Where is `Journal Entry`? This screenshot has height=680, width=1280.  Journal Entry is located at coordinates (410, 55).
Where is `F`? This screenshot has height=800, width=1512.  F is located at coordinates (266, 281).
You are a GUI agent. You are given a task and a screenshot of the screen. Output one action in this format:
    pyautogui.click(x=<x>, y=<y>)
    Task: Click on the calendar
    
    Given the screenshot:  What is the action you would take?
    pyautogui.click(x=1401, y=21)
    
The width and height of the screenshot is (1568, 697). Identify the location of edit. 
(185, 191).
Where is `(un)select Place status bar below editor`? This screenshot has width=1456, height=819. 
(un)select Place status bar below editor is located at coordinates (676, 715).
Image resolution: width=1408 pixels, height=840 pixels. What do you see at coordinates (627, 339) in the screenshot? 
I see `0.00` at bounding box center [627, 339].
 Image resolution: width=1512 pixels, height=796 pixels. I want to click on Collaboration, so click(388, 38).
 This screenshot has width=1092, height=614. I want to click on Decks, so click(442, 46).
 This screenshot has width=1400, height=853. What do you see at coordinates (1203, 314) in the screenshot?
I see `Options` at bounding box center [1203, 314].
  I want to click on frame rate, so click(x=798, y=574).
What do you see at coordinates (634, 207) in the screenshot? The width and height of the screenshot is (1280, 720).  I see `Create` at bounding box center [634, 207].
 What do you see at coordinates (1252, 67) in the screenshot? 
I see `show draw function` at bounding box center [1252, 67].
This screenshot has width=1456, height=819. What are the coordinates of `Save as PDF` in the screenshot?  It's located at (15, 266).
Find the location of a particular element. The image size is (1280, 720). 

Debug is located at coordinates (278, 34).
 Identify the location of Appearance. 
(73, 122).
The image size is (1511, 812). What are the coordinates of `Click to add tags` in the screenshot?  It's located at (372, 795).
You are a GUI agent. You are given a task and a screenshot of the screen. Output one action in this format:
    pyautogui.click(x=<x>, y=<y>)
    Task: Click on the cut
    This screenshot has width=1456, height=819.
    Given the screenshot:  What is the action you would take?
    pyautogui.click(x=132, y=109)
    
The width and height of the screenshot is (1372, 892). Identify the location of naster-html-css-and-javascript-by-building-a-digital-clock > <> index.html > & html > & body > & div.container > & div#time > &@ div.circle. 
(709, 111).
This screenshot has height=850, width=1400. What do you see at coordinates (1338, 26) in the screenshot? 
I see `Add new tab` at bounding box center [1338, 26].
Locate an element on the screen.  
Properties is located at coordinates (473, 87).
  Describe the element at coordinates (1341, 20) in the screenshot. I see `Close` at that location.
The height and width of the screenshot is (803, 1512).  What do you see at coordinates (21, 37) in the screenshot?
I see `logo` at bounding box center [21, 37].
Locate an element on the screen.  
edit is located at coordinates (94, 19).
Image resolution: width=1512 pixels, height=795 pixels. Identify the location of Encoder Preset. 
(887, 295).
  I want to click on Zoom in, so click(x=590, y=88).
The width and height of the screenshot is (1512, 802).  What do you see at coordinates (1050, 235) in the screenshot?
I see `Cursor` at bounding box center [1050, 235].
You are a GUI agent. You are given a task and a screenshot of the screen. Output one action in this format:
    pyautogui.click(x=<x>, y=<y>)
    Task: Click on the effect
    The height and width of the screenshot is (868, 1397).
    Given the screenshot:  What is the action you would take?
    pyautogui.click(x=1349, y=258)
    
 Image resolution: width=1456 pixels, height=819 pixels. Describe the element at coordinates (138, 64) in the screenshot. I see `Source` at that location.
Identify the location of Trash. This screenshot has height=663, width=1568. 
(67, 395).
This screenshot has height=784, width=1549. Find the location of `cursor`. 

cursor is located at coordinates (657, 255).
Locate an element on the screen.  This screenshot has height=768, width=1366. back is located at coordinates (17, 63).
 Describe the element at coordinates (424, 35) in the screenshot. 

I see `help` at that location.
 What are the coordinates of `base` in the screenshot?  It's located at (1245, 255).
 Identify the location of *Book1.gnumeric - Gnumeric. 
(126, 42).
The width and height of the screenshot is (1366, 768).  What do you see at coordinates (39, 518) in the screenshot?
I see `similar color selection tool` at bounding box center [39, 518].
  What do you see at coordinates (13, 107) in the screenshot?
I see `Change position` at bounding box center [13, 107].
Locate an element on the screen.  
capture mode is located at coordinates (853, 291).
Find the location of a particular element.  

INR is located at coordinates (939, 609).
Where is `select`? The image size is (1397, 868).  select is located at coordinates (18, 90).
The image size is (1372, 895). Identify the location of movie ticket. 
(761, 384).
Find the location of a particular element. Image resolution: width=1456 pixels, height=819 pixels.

• The request:
Copy the listing above word for word, keeping every line in its original order.

• Task output:
Where is `Journal Entry`? This screenshot has height=680, width=1280.  Journal Entry is located at coordinates (410, 55).
Where is `F`? This screenshot has height=800, width=1512.  F is located at coordinates (266, 281).
You are a GUI agent. You are given a task and a screenshot of the screen. Output one action in this format:
    pyautogui.click(x=<x>, y=<y>)
    Task: Click on the calendar
    
    Given the screenshot:  What is the action you would take?
    pyautogui.click(x=1401, y=21)
    
The width and height of the screenshot is (1568, 697). Identify the location of edit. 
(185, 191).
Where is `(un)select Place status bar below editor`? This screenshot has width=1456, height=819. 
(un)select Place status bar below editor is located at coordinates (676, 715).
Image resolution: width=1408 pixels, height=840 pixels. What do you see at coordinates (627, 339) in the screenshot? 
I see `0.00` at bounding box center [627, 339].
 Image resolution: width=1512 pixels, height=796 pixels. I want to click on Collaboration, so click(388, 38).
 This screenshot has width=1092, height=614. I want to click on Decks, so click(442, 46).
 This screenshot has width=1400, height=853. What do you see at coordinates (1203, 314) in the screenshot?
I see `Options` at bounding box center [1203, 314].
  I want to click on frame rate, so click(x=798, y=574).
What do you see at coordinates (634, 207) in the screenshot? The width and height of the screenshot is (1280, 720).  I see `Create` at bounding box center [634, 207].
 What do you see at coordinates (1252, 67) in the screenshot? 
I see `show draw function` at bounding box center [1252, 67].
This screenshot has width=1456, height=819. What are the coordinates of `Save as PDF` in the screenshot?  It's located at (15, 266).
Find the location of a particular element. The image size is (1280, 720). 

Debug is located at coordinates (278, 34).
 Identify the location of Appearance. 
(73, 122).
The image size is (1511, 812). What are the coordinates of `Click to add tags` in the screenshot?  It's located at (372, 795).
You are a GUI agent. You are given a task and a screenshot of the screen. Output one action in this format:
    pyautogui.click(x=<x>, y=<y>)
    Task: Click on the cut
    This screenshot has width=1456, height=819.
    Given the screenshot:  What is the action you would take?
    pyautogui.click(x=132, y=109)
    
The width and height of the screenshot is (1372, 892). Identify the location of naster-html-css-and-javascript-by-building-a-digital-clock > <> index.html > & html > & body > & div.container > & div#time > &@ div.circle. 
(709, 111).
This screenshot has height=850, width=1400. What do you see at coordinates (1338, 26) in the screenshot? 
I see `Add new tab` at bounding box center [1338, 26].
Locate an element on the screen.  
Properties is located at coordinates (473, 87).
  Describe the element at coordinates (1341, 20) in the screenshot. I see `Close` at that location.
The height and width of the screenshot is (803, 1512).  What do you see at coordinates (21, 37) in the screenshot?
I see `logo` at bounding box center [21, 37].
Locate an element on the screen.  
edit is located at coordinates (94, 19).
Image resolution: width=1512 pixels, height=795 pixels. Identify the location of Encoder Preset. 
(887, 295).
  I want to click on Zoom in, so click(x=590, y=88).
The width and height of the screenshot is (1512, 802).  What do you see at coordinates (1050, 235) in the screenshot?
I see `Cursor` at bounding box center [1050, 235].
You are a GUI agent. You are given a task and a screenshot of the screen. Output one action in this format:
    pyautogui.click(x=<x>, y=<y>)
    Task: Click on the effect
    The height and width of the screenshot is (868, 1397).
    Given the screenshot:  What is the action you would take?
    pyautogui.click(x=1349, y=258)
    
 Image resolution: width=1456 pixels, height=819 pixels. Describe the element at coordinates (138, 64) in the screenshot. I see `Source` at that location.
Identify the location of Trash. This screenshot has height=663, width=1568. 
(67, 395).
This screenshot has height=784, width=1549. Find the location of `cursor`. 

cursor is located at coordinates (657, 255).
Locate an element on the screen.  This screenshot has height=768, width=1366. back is located at coordinates (17, 63).
 Describe the element at coordinates (424, 35) in the screenshot. 

I see `help` at that location.
 What are the coordinates of `base` in the screenshot?  It's located at (1245, 255).
 Identify the location of *Book1.gnumeric - Gnumeric. 
(126, 42).
The width and height of the screenshot is (1366, 768).  What do you see at coordinates (39, 518) in the screenshot?
I see `similar color selection tool` at bounding box center [39, 518].
  What do you see at coordinates (13, 107) in the screenshot?
I see `Change position` at bounding box center [13, 107].
Locate an element on the screen.  
capture mode is located at coordinates (853, 291).
Find the location of a particular element.  

INR is located at coordinates (939, 609).
Where is `select`? The image size is (1397, 868).  select is located at coordinates (18, 90).
The image size is (1372, 895). Identify the location of movie ticket. 
(761, 384).
Find the location of a particular element. Image resolution: width=1456 pixels, height=819 pixels.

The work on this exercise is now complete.